Política / Transparência

Licitação de R$ 808 mil é aberta para compra de remédios que vão atender ação judicial

Licitação de R$ 808.087,00 foi aberta para compra de medicamentos da Prefeitura de Campo Grande. O objetivo é atender ações judiciais movidas por pacientes que precisam de determinados remédios não disponibilizados pelo SUS (Sistema Único de Saúde). De acordo com o Diogrande (Diário Oficial de Campo Grande) desta quinta-feiras (25), as propostas serão abertas em […]
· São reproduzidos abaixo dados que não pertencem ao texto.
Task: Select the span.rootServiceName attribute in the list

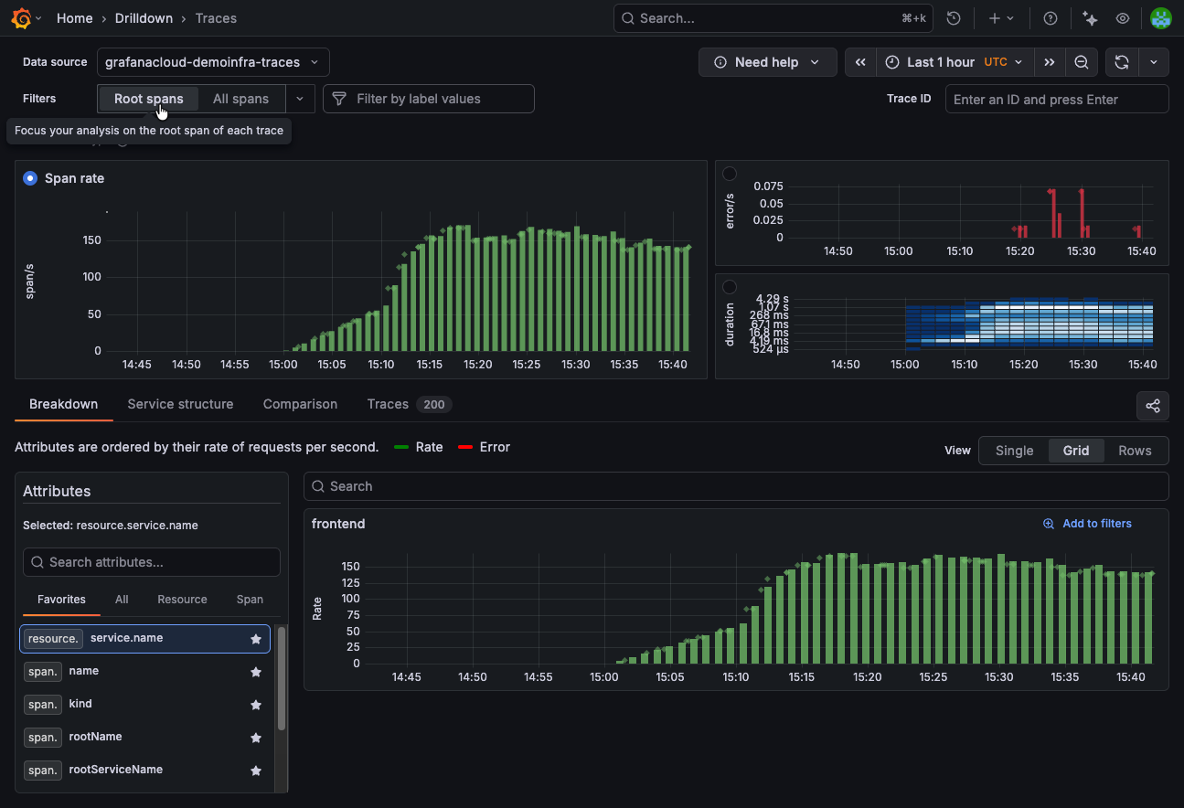Action: pyautogui.click(x=115, y=770)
Mayara Bueno Publicado em 25/08/2020, às 11h19 - Atualizado às 13h46

Secretaria de Saúde de Campo Grande. (Foto: Divulgação, Sesau, Arquivo).
Secretaria de Saúde de Campo Grande. (Foto: Divulgação, Sesau, Arquivo). - Secretaria de Saúde de Campo Grande. (Foto: Divulgação, Sesau, Arquivo).
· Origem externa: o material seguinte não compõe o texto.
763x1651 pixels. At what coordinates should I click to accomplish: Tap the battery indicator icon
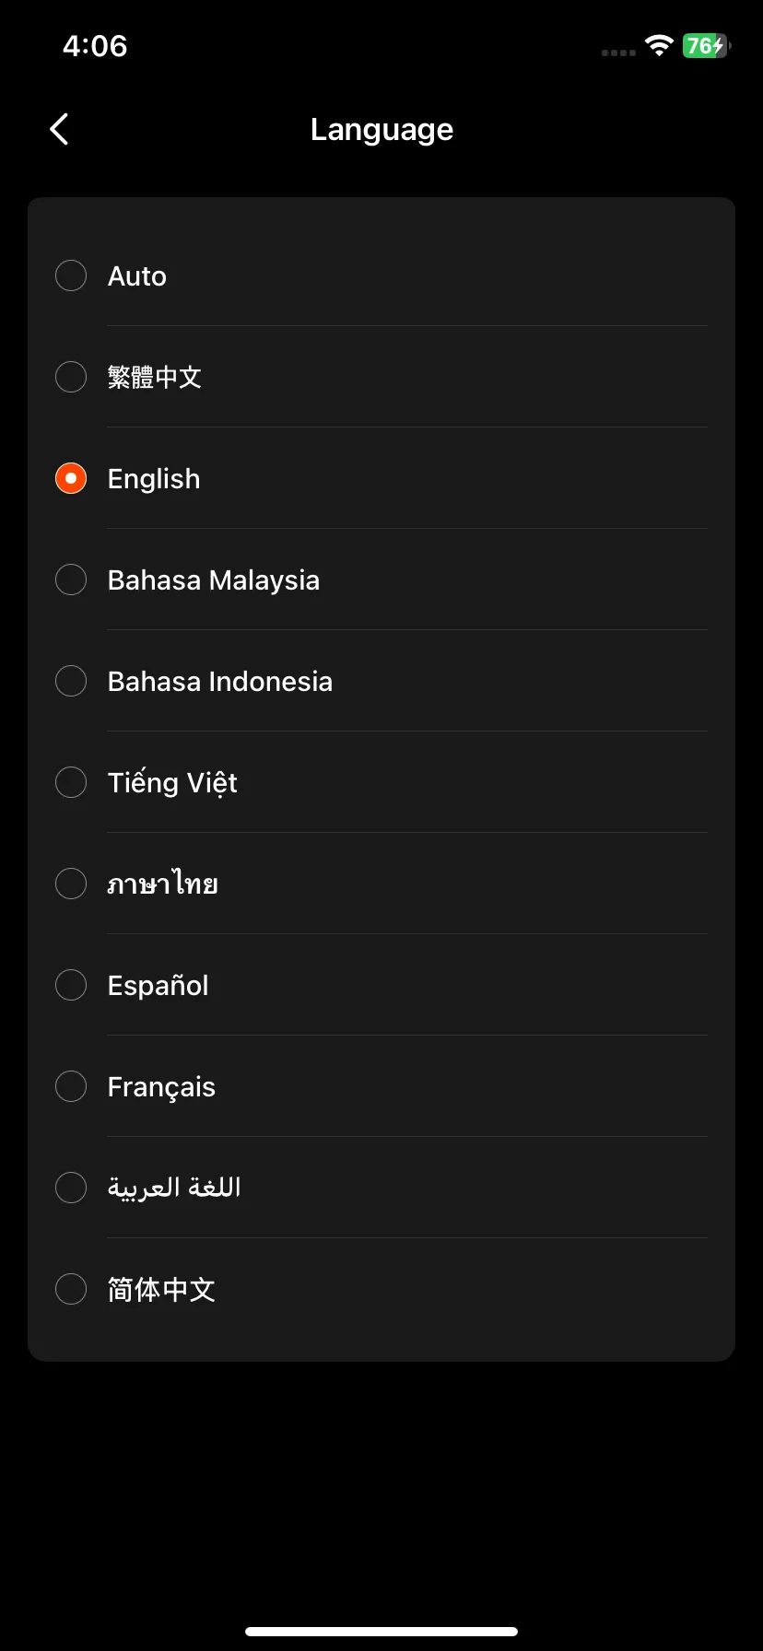pos(707,45)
Licitação de R$ 808.087,00 foi aberta para compra de medicamentos da Prefeitura de Campo Grande. O objetivo é atender ações judiciais movidas por pacientes que precisam de determinados remédios não disponibilizados pelo SUS (Sistema Único de Saúde).
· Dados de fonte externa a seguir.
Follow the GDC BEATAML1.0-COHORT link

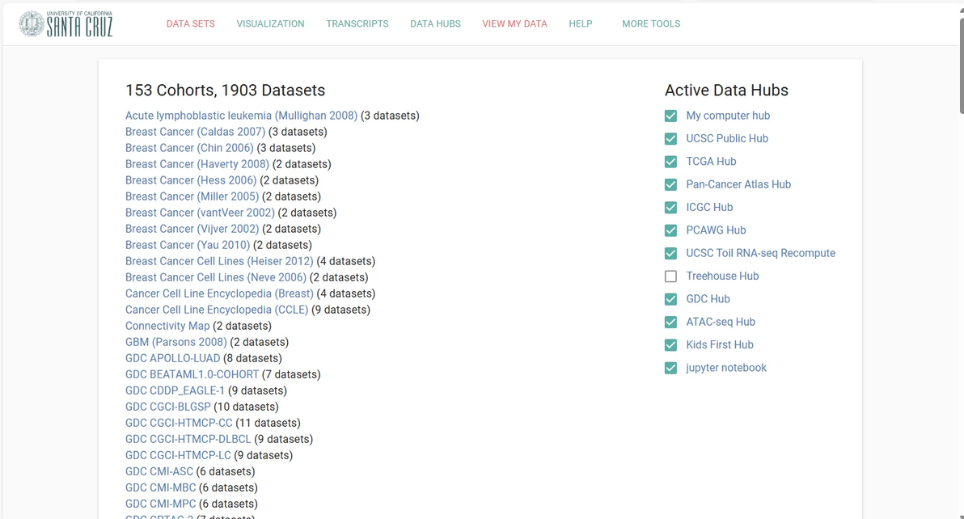coord(192,374)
De acordo com o Diogrande (Diário Oficial de Campo Grande) desta quinta-feiras (25), as propostas serão abertas em 11 de setembro, às 8h50, pelo endereço www.compras.campogrande.ms.gov.br/sgc.

Na tabela publicada no edital, constam remédios como Olanzapina, Cloridrato de venlafaxina, Risperidona, Cabergolina, Insulina detemi, entre outros, para atender pacientes que já usam tais medicamentos e também eventual futura demanda.

Ainda segundo o município, as quantidades foram estimadas para 1 ano, especificamente para determinações judiciais. “Adicionado uma reserva técnicade 50%, para atender a probabilidade de inclusão de novos pacientes, atendendo a emergencialidade no cumprimento de novas ações”.

A judicialização na saúde geralmente ocorre quando pacientes precisam de medicamentos não previstos na tabela do SUS (Sistema Único de Saúde), portanto não fornecidos gratuitamente. Nestes casos, os pacientes recorrem à Justiça para conseguir o tratamento. Em 2019, o município informou que destinou R$ 2,4 milhões para cumprir decisões judiciais na saúde.